On the west bank of the River Jordan, near the site known as “Qasr al-Yahud”, the Franciscan friars celebrated the feast of the Baptism of the Lord exactly where, according to tradition, the episode narrated in the Gospels took place. On Sunday 9 January, the feast-day started in the Franciscan convent of the Good Shepherd of Jericho nearby. The local civil and religious authorities – including the Mayor, the Governor and the imam of the Mosque of Jericho – joyfully welcomed and greeted the Custos of the Holy Land, Fr. Francesco Patton, in the presence of the Consul-General of Italy, Giuseppe Fedele, the Consul General of Spain, Alfonso Lucini Mateo and the head of the department of the political affairs of the Belgian Consulate, Philip Haspeslagh, as well as of the parish priest Fr. Mario Hadchiti.
The friars then went in a solemn procession from the higher part of the site of the Baptism to the banks of the River Jordan for the celebration of the Holy Mass, in which the parishioners of Jericho and other local faithful also took part.
In the homily, the Custos of the Holy Land recalled that it has only been since last year that they have been able to celebrate again in front of the small Franciscan church, of which the land had been cleared of mines after decades of abandon: “For 54 years we had not been able to celebrate here because it had become a minefield. Last year, we were a small group, due to the pandemic, hardly thirty people. This year, we are again gathered together in large numbers, as the people of God, as the Church, to celebrate the baptism of Jesus here in our shrine dedicated to the baptism of Jesus.” Almost a thousand people, according to estimates, attended the celebration in the open air, in the respect of the health rules.

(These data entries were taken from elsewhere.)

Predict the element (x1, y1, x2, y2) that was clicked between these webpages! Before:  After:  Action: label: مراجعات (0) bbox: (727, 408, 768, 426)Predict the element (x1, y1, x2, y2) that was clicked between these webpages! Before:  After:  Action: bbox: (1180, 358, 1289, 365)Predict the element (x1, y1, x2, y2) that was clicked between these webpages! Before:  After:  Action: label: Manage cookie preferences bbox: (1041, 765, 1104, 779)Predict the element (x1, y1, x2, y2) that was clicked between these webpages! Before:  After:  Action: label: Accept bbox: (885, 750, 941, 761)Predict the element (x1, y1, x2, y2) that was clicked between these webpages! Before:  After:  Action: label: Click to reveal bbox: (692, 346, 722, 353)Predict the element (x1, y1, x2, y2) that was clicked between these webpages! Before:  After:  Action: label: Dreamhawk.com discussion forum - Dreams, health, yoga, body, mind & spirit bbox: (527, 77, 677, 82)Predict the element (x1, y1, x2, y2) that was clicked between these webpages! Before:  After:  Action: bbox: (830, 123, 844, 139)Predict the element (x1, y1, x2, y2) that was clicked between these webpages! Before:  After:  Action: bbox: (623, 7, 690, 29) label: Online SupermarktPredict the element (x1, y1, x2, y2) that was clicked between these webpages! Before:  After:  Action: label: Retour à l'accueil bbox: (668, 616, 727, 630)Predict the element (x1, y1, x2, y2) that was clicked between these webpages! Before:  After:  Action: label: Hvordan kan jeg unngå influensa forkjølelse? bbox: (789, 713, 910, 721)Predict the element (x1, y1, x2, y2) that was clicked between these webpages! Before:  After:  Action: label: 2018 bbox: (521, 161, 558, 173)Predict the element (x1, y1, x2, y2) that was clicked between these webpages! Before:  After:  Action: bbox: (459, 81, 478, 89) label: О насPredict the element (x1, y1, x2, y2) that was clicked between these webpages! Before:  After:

The Custos then explained the meaning of the Baptism of Jesus: “When Jesus entered the waters of the Jordan and was baptised by John together with the sinners, he expresses the solidarity of God with sinning humanity, i.e. with each and every one of us, and the intention that God has of saving the whole of humanity and each one of us.” With the baptism, then, “life becomes the vocation for a mission,” concluded the Custos (the complete homily is here).
“The message of this feast-day drives us to encourage people to stay in this land,” said the parish priest of Jericho, Fr. Mario Maria Hadchiti, “because Jesus became incarnate in this land. In today’s Gospel we also find the figure of St John the Baptist, a free and brave man, who preached to people without making any distinction. The word of God remains effective yesterday, today and always.”
The pilgrimage continued to the Greek Orthodox monastery of the Quarantine near Jericho, which has been recognised for centuries as the mountain where Jesus underwent the temptations. The reading of this passage of the Gospel which recalls this episode (Matthew 4, 1-11) brought the day of prayer to a close, in front of the ancient monastery, which was abandoned for a very long period of time and has again been active since then end of the 19th century.
The site of the Baptism of Jesus
The small Franciscan church which is close to the River Jordan was built in 1956, on land bought by the Custody in 1932. The tradition of going on an annual pilgrimage to this site, in memory of the baptism of Jesus, has however been recorded since at least 1641.
In 1967, due to the outbreak of ar between Israel and Jordan, the area because a minefield of fifty-five hectares, from which the Franciscans were forced to flee. The holy place – which is in Palestinian territory, classified as area “C” under the control of Israel, according to the Oslo Agreements of the early 1990s - was partially reclaimed for the visit of Pope John Paul II to the Holy Land in 2000 and then made accessible to pilgrims in 2011.
In March 2018, the Halo Trust started demining the area, succeeding in completely clearing it and restoring the keys of the place to the Franciscans in October 2020. The site occupies two levels with two staircases outside the building, which allow access to the small church on the upper floor.
After the renovation, in 2021 the church was inaugurated again and went back to being the venue of the celebrations of the feast-day of the Baptism of Jesus.